Current methods for detecting contaminants in water and edible oils, such as laboratory testing, TDS meters, and specific contaminant test kits, present various challenges for consumers. Laboratory testing, though accurate, is time-consuming, costly, and impractical for regular use, as it requires specialized knowledge and equipment. Traditional TDS meters, while more accessible, only provide single, one-time readings, lacking the capacity for continuous, real-time monitoring and easy interpretation. Specific contaminant test kits, although targeted, are typically expensive, require multiple steps, and often need expert interpretation. As a result, consumers lack a simple, integrated tool that can instantly and continuously monitor the quality of their water and oil, providing immediate, easy-to-understand feedback on potential contamination and safety. This gap highlights the need for a convenient device that can empower users with proactive, on-demand health and safety information in their daily routines.
This gap is further exacerbated by the fact that contamination risks exist at multiple stages: from production and bottling to storage and transport. Even if a product is deemed safe at the manufacturing stage, it may encounter contaminants during handling and storage, exposing consumers to potential health hazards by the time the product reaches them. Given these challenges, there is a clear need for a user-friendly, integrated solution that can provide real-time, continuous quality monitoring with visual feedback and accessible data logging for everyday use. This would empower consumers with on-demand access to critical information about the safety of their water and edible oils, allowing them to make informed health and safety decisions with ease.
OBJECT OF THE INVENTION
Principal object of the present invention is to develop a smart device for testing of drinking water, packaged water, and edible oils.

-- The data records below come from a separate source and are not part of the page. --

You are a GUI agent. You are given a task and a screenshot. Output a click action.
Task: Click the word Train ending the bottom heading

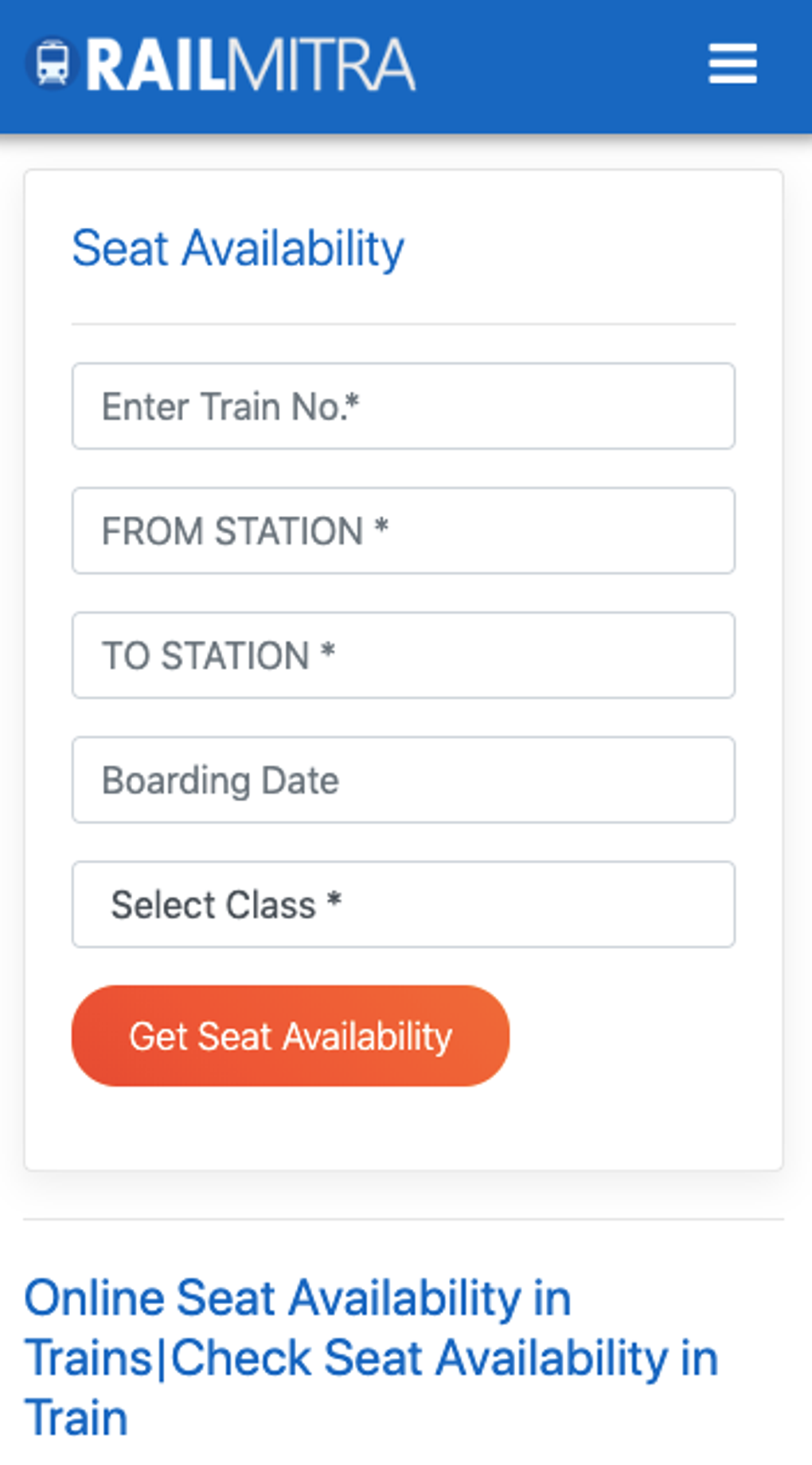76,1418
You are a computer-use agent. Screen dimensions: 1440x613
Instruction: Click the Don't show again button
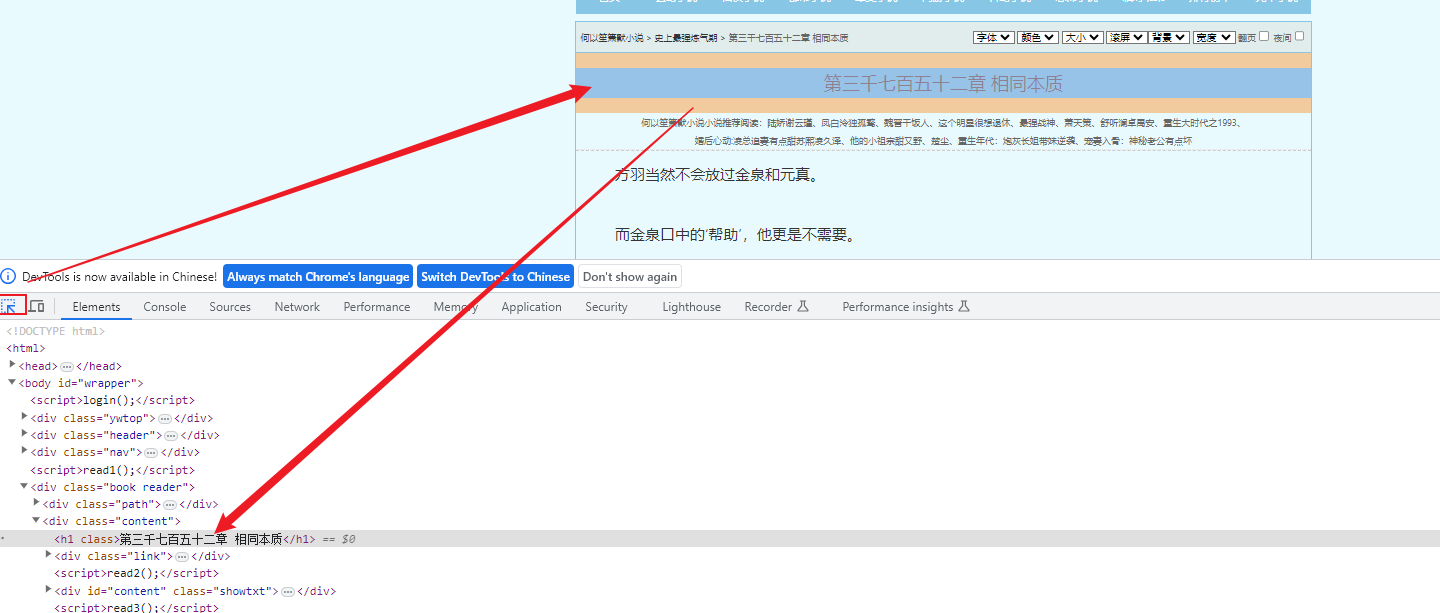(x=629, y=275)
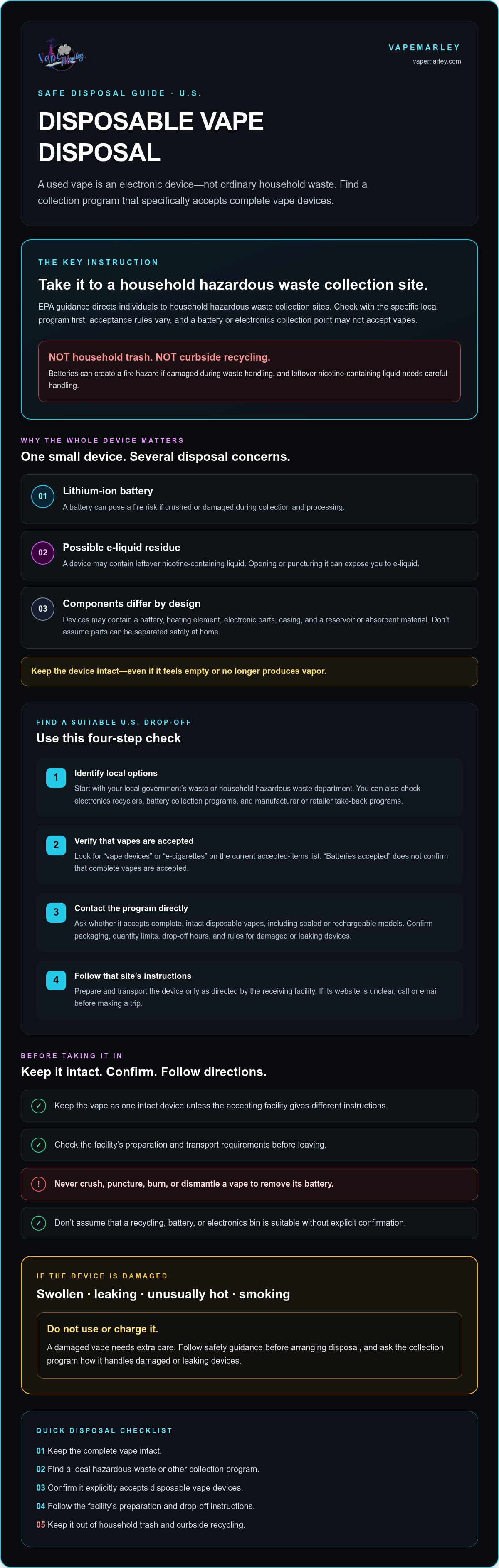
Task: Click the VAPEMARLEY brand text
Action: point(425,47)
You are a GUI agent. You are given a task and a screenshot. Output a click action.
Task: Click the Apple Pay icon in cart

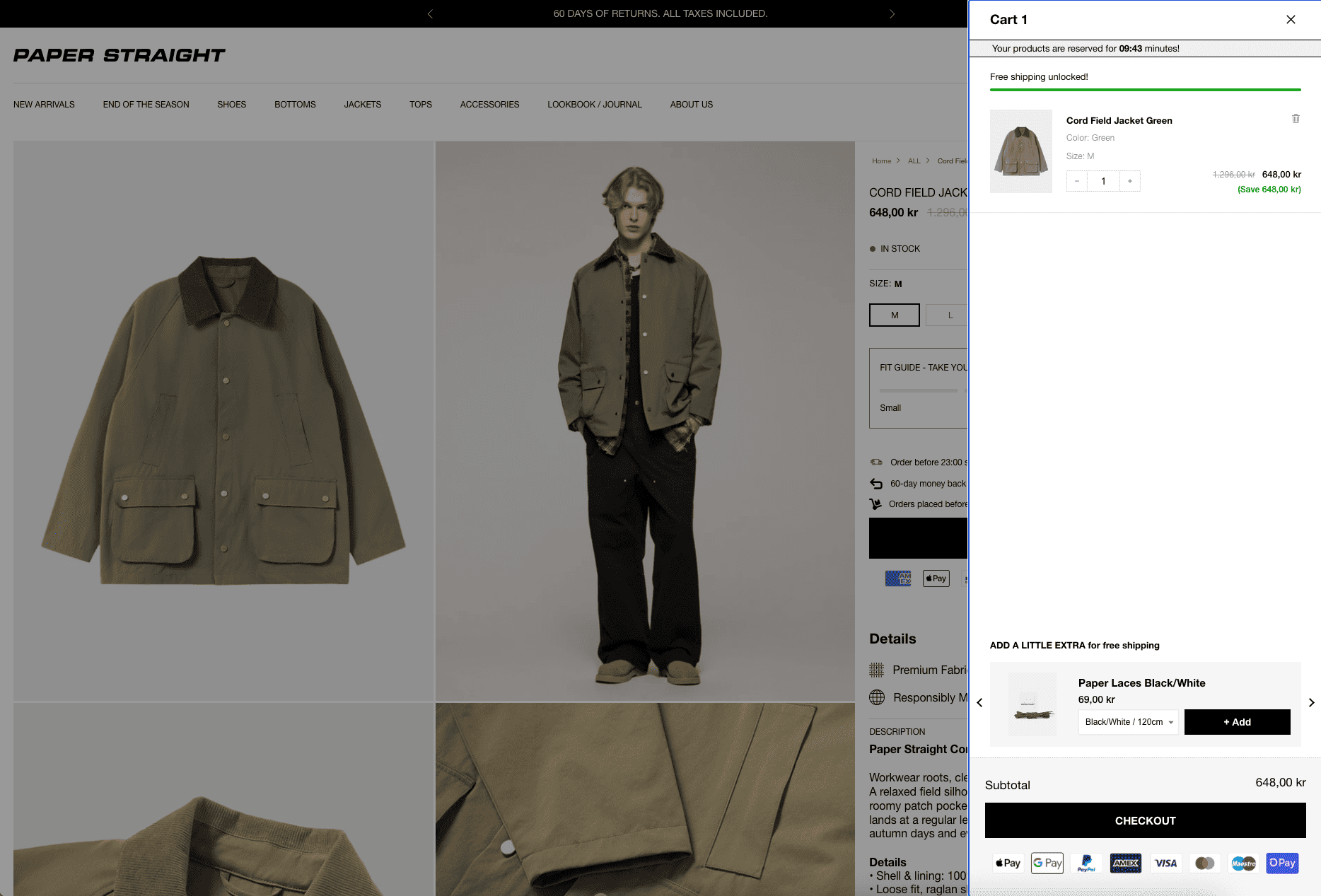(1008, 863)
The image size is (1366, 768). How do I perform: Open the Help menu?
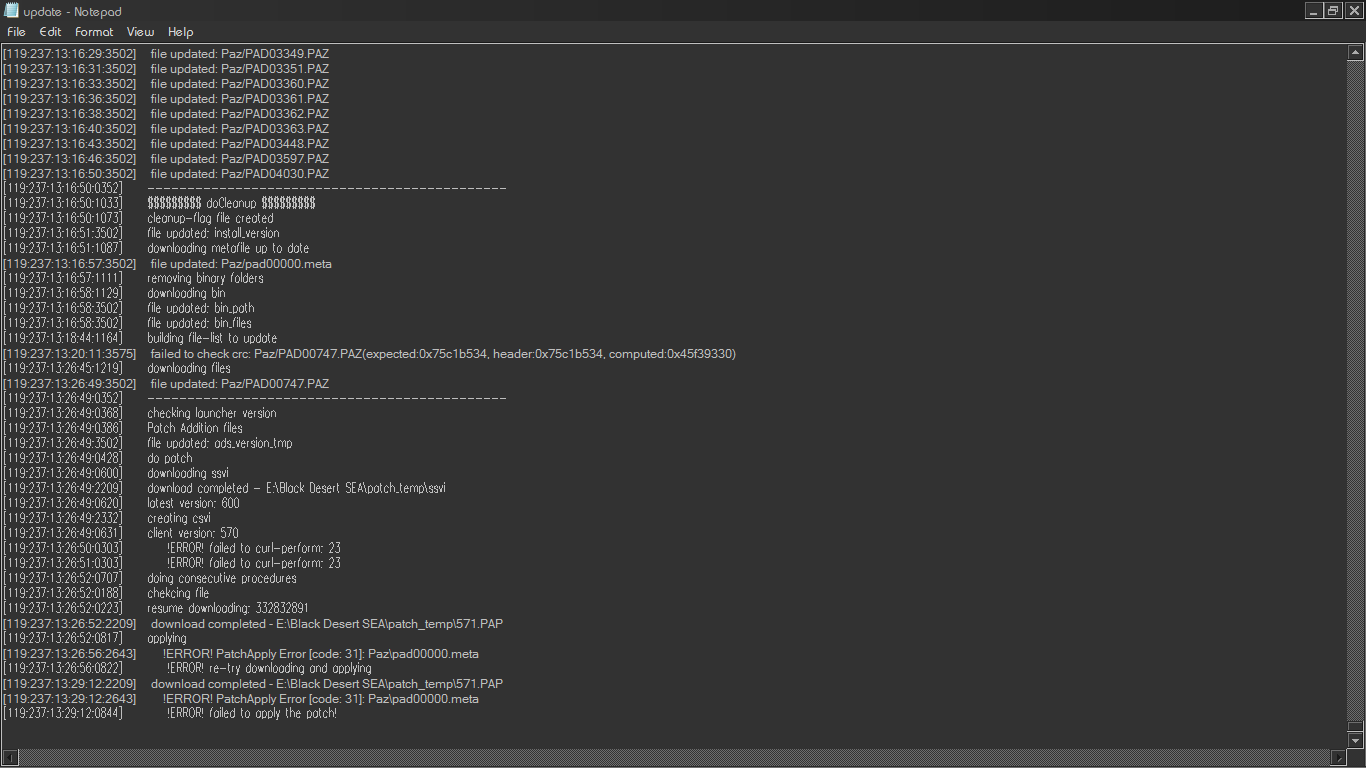coord(180,32)
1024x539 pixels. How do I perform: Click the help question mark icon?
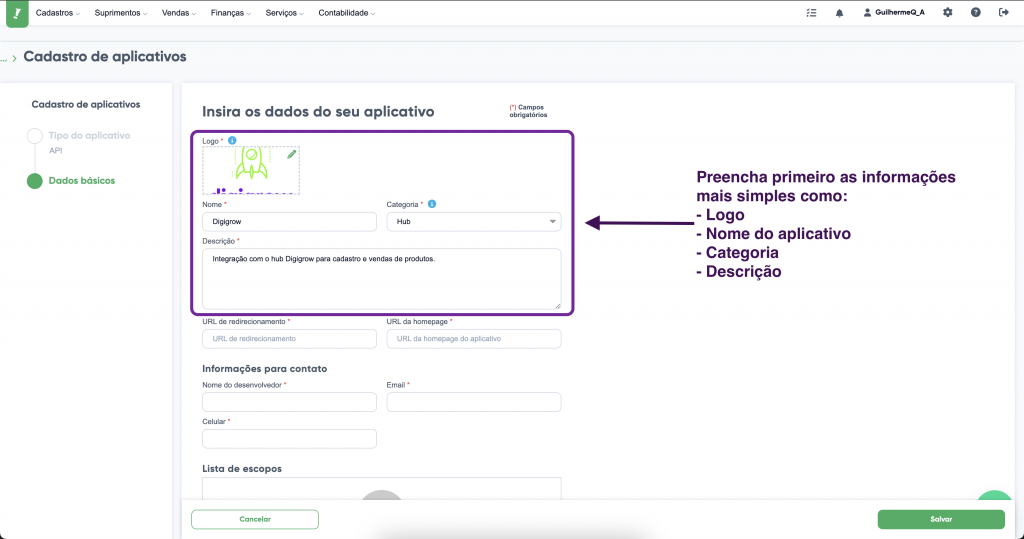click(x=975, y=13)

Another object of the present invention is to develop a smart device which can give real time monitoring of drinking water, packaged water, and edible oils without the need for repeated user intervention.
SUMMARY OF THE INVENTION
The present invention relates to a smart device to detect quality of drinking water, packaged water and edible oils.
In an aspect of the invention disclosed the smart device comprises; a Total Dissolved Solids (TDS) sensor; an OLED display for displaying TDS values; a color-coded LED indicators for visual feedback on safety levels; and a bluetooth module for transmitting data to a mobile application.
BRIEF DESCRRIPTION OF DRAWINGS:
Fig 1: Shows the CAD Design of a smart device to detect quality of drinking water, packaged water and oils
DETAILED DESCRIPTION OF THE INVENTION
Various modifications and alternative forms, specific embodiment thereof have been shown by way of example in the figures and will be described below. It should be understood, however, that it is not intended to limit the disclosure to the particular forms disclosed, but on the contrary, the disclosure is to cover all modifications, equivalents, and alternative falling within the scope of the disclosure.
The terms "comprises", "comprising", or any other variations thereof used in the disclosure, are intended to cover a non-exclusive inclusion, such that a device, system, assembly that comprises a list of components does not include only those components but may include other components not expressly listed or inherent to such system, or assembly, or device. In other words, one or more elements in a system or device proceeded by "comprises… a" does not, without more constraints, preclude the existence of other elements or additional elements in the system or device.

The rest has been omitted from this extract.